Sipping on Haterade
I've come to the realization that I'm a hater. The problem is that I'm not totally sure which category of hater I am. All I know is that there are a certain few ladies that I really do not like. I'm not misogynistic by nature, just towards these lucky ladies. With the fear of becoming another Maddox rip-off, here's the list:
Paris Hilton: I realized that I tend to say mean things about Paris a lot, leaving me to wonder why. Is it because I think she's a whore? Yes. Is it because she's a whore that made a homemade porno, then cried when it got released on the internet? Yes. Is it because she's an impossibly whiney whore starring in internet porn? Yes. It it because she's a now pretends to be innocent although she's a whiney poor-man's porn whore? Yes. Yes. Yes. All right. I'll also admit that I am jealous of her in a way. A big way. A multi-billion dollar type of way. Seriously, how is it that she becomes famous for annoying the hell out of me, and then has more money than your average third world nation? Life is not fair.
Jessica Simpson: Seemingly, I am one of the only men that doesn't want to punch this broad in her implants. I HATE dumb women! I don't find it cute, I don't think they're funny because they're airheads, and I don't think it makes my chances of getting in their panties skyrocket, just because they're too dumb to spell their own name correctly. Normally, I'm not for demanding reproductive rights, but when it comes to people like Jessica and Nick, I'm all about selective breeding. Can we get an IQ test attached to wedding certificates, please? Oh, and she needs to be beaten for unleashing her sister on the unsuspecting world.

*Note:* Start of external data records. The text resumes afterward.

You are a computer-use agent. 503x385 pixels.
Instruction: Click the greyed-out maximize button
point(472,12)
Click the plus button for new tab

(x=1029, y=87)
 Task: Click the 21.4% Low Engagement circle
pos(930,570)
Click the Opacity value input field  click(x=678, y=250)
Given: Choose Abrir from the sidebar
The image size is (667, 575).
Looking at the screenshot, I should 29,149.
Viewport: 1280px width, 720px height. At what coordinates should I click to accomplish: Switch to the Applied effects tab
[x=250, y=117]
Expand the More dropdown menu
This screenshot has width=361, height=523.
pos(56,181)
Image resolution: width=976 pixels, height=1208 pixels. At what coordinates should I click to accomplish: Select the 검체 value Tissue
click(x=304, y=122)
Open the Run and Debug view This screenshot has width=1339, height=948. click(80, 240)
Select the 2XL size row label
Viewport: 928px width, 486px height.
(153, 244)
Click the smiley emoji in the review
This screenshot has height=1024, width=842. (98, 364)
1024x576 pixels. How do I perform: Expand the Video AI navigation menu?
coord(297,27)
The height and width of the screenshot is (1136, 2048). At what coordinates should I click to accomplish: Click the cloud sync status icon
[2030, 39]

Beyonce Knowles: Do you hear that? That cat with terminal cancer that happens to be in heat? What?!? That's not a cat?!!? That's Beyonce doing her strangled bird warble...and she's getting paid how much for that crap? "Body's too bootyliscioaarhrahahrharrahaaarrrrgghhhaaarrrgghhhious for you baaaaaybeeeeeee" Come on girl! You can't sing. If that's singing, my neighbor's cat would be the new American Idol.
Tara Reid: Lay off the cigarettes, you Kim Carnes wannabe. How could you not figure out that one of your breasts had fallen out of your dress, while hundreds of paparrazi are snapping pictures like crazy? However, hearing comments about your implant fiasco, with the nickname of Frankennipple being thrown around, makes me hate you a little less this year.
Kelly Rippa: The antithesis of the welfare queen, this woman does it all, and with a gusto to be admired. Too bad everything she does is crap! She would be King Midas, if everything he had touched turned to fecal matter, rather than gold. Regis and Kelly - hate it. Hope and Faith - even the people in the canned laugh tracks aren't convinced. Anything else she does - absolutely hate it, just because she's part of it. Does Regis have to take you to the gas station every morning to fill your head with the air compressor, so that you can make your astoundingly thoughtful comments? Again: file under "I hate stupid chicks."
Well, now that my little rant is over, I'm starting to realize what flavor of Haterade I've been sipping on. Seems to be "Bleached blonde airhead talentless media whore" that makes my blood boil. The difference between me and them? I'm a brunette.
I think this concludes the current streak of mean. I promise the next one will be all about kittens and rainbows.